Beginning position is attcker in the ready (whatever ready position your system uses) and defender in the position we call "old man waiting for the bus", basically hands in front at waist level with empty hand over weapon hand facing the attacker in a realxed position. By the way, these drills are presented here for the single stick reference. they can easily be done with the blade of varying lengths or the empty hand, however there would have to be angulation and footwork/distance changes to account for the other weapons.

1. Attacker swings #12 downward vertical strike at crown of defender. Defender does payong defense.
2. Defender swings #12 downward vertical strike at crown of attacker. Attacker does payong defense.
3. Attacker swings #12 downward vertical strike at crown of defender. Defender does slant/wing/roof defense.
4. Defender swings #12 downward vertical strike at crown of attacker. Attacker does slant/wing/roof defense.
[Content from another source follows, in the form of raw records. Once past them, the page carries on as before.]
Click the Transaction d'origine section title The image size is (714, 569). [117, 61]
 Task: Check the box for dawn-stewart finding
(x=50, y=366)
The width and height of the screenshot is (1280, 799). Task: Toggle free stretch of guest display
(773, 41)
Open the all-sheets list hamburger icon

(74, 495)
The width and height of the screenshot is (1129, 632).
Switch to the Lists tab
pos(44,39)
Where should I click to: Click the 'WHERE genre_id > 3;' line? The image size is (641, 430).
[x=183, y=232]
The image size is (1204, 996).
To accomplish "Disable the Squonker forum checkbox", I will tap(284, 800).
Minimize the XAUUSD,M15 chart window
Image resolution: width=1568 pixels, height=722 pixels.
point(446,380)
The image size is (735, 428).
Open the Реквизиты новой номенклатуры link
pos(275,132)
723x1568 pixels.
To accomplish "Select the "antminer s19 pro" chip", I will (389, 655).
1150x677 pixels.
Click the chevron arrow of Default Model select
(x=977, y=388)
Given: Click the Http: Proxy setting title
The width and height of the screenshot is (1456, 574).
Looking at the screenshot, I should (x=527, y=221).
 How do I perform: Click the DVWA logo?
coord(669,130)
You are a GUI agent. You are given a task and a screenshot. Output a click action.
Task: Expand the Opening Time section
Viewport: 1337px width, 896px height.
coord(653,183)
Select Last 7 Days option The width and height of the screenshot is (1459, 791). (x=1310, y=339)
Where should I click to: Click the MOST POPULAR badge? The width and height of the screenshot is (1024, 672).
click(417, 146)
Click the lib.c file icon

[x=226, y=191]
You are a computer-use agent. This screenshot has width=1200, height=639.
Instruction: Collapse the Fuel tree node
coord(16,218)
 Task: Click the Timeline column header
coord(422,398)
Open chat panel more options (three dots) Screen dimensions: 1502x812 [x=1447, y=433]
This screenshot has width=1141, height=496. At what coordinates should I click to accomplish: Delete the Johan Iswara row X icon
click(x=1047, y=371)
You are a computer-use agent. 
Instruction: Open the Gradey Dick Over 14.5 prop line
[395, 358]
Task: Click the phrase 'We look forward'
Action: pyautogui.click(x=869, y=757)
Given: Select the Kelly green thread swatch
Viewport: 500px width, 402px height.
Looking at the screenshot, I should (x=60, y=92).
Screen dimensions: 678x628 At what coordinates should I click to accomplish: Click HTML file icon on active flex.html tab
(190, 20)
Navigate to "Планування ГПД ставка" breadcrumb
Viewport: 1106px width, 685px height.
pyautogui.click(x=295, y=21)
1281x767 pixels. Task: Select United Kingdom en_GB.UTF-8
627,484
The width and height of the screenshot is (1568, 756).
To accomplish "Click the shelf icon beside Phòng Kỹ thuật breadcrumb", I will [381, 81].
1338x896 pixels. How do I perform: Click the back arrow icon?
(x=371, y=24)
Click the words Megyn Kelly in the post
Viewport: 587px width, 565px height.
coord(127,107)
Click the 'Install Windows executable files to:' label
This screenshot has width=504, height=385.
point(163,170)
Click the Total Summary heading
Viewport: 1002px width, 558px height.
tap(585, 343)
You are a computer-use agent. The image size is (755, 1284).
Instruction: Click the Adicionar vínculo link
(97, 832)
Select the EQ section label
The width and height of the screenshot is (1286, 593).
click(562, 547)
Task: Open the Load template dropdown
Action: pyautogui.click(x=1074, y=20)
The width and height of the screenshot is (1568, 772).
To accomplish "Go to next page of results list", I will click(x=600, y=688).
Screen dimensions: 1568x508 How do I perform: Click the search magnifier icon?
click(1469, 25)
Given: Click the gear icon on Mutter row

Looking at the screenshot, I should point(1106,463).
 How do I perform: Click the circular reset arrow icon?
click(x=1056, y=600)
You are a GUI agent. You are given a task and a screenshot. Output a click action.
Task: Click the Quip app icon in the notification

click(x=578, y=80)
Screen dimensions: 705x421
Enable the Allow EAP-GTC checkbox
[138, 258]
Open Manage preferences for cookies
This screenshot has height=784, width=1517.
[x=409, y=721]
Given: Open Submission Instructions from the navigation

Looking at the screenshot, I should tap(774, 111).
This is then repeated. This sumbrada is for working out the proper angulation, shifting, footwork and movement for the static payong and wing block. Increased force and movement to make the defender and attacker stick or follow one another's lead make it more challenging. you can also mix up the angle of delivery overhead, levels of attack and the order of defenses. However, it works best when the blocks are done in pairs (ie: payong following payong and wing following wing) Very simple but interesting. I hope you folks give it a try and enjoy it.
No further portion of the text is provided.